Los Angeles Angels Pitcher Matt Shoemaker Speaks Out After Emergency Brain Surgery
Shoemaker was hit by a line drive in a game against the Seattle Mariners.
-- The Los Angeles Angels pitcher who underwent emergency brain surgery after being hit in the head by a line drive last month said he did not see the ball coming and added that he's ready to return to the pitching mound.
Matt Shoemaker, 30, was released from Seattle's University of Washington Medical Center last month after undergoing surgery to stop bleeding on his brain. The pitcher was diagnosed with a fractured skull and a hematoma after being hit in the head during a Sept. 4 game against the Mariners at Safeco Field in Seattle.
“I remember throwing the pitch but I think it happened so quick, I didn't see it,” Shoemaker told ABC News’ Kanya Whitworth in his first interview since the accident. “There was an artery right under where I got hit so it, you know, damaged the artery [and] caused the bleed.”
The interview aired today on "Good Morning America."
Shoemaker returned to Southern California just days after the surgery to recover. He now has a titanium plate in his skull. A CT scan in four weeks will determine whether Shoemaker can return to training.
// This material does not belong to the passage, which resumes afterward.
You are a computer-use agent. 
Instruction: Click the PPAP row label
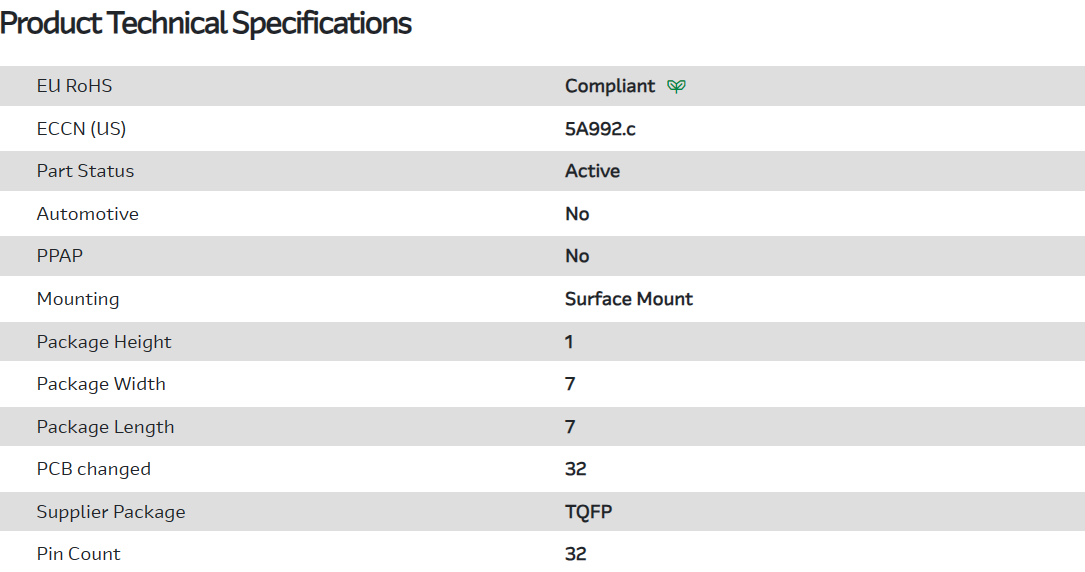pyautogui.click(x=60, y=256)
Shoemaker said that if the line drive had hit him just an inch higher or lower on his head, he probably would have just suffered a concussion. Instead, he was told by his surgeon he was in a life-or-death situation.
“After everything was OK, he said with the epidural, kind of the bleed that I had, you literally live or die,” Shoemaker said of his surgeon.
This week Shoemaker walked onto the pitcher's mound at Angels Stadium in Anaheim for the first time since his accident.
He said being back on the mound made him “excited” to return to baseball next season. In the off-season, Shoemaker said he plans to try out specialized protective helmets for pitchers that are now being manufactured with the support of Major League Baseball (MLB).
“I am 100 percent trying all these options in the off-season, you know, to see, you know, comfort, fit, all that stuff,” he said. “It if feels and works like a baseball hat, I'd be definitely willing to wear it.”
The MLB and the Players Association met with several pitchers to get their feedback on a half cap prototype – a hybrid cap and helmet, according to a statement yesterday from the MLB. The statement added that more than a dozen pitchers had received personalized half caps at the beginning of 2016 Spring Training, and noted that no player had yet chosen to wear the headgear during live game action.